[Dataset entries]

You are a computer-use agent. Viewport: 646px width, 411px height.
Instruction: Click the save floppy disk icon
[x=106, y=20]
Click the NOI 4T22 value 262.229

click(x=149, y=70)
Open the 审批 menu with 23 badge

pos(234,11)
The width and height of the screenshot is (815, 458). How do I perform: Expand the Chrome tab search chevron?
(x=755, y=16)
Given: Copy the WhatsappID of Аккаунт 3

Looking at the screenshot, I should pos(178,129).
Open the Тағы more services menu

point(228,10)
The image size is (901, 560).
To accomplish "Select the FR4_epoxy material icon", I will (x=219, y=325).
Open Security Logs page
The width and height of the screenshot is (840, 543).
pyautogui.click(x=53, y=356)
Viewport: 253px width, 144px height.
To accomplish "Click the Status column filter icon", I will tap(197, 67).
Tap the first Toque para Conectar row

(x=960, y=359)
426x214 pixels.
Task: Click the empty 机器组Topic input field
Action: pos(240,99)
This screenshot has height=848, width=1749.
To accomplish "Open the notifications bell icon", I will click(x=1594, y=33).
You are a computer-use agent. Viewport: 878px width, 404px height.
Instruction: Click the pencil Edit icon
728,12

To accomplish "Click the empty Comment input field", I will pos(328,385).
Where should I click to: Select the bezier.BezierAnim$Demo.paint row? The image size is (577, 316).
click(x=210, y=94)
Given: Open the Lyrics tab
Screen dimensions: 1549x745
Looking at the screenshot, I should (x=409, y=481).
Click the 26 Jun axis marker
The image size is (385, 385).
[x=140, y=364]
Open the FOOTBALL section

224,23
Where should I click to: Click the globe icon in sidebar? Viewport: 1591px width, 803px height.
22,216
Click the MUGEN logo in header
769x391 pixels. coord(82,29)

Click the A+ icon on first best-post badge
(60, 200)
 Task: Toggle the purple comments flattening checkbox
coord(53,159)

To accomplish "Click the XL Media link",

Task objective:
Read through the data above. Report each line that has the word "computer".

Result for this task:
You are a computer-use agent. Viewport: 646px width, 411px height.
You are a computer-use agent. Viewport: 878px width, 404px height.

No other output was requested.